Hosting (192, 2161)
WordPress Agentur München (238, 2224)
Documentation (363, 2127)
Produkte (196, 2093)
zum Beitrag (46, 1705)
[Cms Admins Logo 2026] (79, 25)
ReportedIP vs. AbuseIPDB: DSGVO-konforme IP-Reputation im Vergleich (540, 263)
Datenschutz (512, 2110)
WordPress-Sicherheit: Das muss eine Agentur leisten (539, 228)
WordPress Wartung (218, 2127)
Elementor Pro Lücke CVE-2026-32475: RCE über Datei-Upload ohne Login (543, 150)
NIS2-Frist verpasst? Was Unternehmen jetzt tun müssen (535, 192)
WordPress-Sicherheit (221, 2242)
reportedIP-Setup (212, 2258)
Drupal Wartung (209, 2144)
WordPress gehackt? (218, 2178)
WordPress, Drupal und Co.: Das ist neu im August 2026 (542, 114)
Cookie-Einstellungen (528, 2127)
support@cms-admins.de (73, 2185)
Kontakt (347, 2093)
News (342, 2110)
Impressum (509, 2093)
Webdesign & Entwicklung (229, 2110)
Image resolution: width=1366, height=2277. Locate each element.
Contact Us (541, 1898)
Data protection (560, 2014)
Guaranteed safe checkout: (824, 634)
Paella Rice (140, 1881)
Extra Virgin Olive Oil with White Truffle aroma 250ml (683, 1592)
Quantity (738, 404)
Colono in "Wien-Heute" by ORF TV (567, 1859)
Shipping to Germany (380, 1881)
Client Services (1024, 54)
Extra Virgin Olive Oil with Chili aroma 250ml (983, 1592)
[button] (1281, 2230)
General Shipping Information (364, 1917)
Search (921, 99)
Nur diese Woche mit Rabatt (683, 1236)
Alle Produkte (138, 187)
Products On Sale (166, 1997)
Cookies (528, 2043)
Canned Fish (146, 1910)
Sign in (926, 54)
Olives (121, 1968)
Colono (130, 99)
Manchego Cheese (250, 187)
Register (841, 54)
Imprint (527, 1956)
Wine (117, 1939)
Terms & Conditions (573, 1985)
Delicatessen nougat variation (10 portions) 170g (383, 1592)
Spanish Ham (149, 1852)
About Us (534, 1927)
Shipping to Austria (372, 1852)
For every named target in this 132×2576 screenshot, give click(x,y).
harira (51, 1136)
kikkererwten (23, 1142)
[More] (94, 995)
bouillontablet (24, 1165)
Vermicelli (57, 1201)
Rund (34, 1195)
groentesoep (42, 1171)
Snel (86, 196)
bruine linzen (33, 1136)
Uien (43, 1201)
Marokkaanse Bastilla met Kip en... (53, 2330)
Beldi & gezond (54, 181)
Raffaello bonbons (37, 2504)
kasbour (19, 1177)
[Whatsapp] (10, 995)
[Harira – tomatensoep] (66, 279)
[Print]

****************************************

— Task description —
Up to and including the line with "Data protection (560, 2014)", repeat the data exactly, starting from its first line; nothing else belongs in the response.

— Result for this exercise —
Hosting (192, 2161)
WordPress Agentur München (238, 2224)
Documentation (363, 2127)
Produkte (196, 2093)
zum Beitrag (46, 1705)
[Cms Admins Logo 2026] (79, 25)
ReportedIP vs. AbuseIPDB: DSGVO-konforme IP-Reputation im Vergleich (540, 263)
Datenschutz (512, 2110)
WordPress-Sicherheit: Das muss eine Agentur leisten (539, 228)
WordPress Wartung (218, 2127)
Elementor Pro Lücke CVE-2026-32475: RCE über Datei-Upload ohne Login (543, 150)
NIS2-Frist verpasst? Was Unternehmen jetzt tun müssen (535, 192)
WordPress-Sicherheit (221, 2242)
reportedIP-Setup (212, 2258)
Drupal Wartung (209, 2144)
WordPress gehackt? (218, 2178)
WordPress, Drupal und Co.: Das ist neu im August 2026 (542, 114)
Cookie-Einstellungen (528, 2127)
support@cms-admins.de (73, 2185)
Kontakt (347, 2093)
News (342, 2110)
Impressum (509, 2093)
Webdesign & Entwicklung (229, 2110)
Image resolution: width=1366, height=2277. Locate each element.
Contact Us (541, 1898)
Data protection (560, 2014)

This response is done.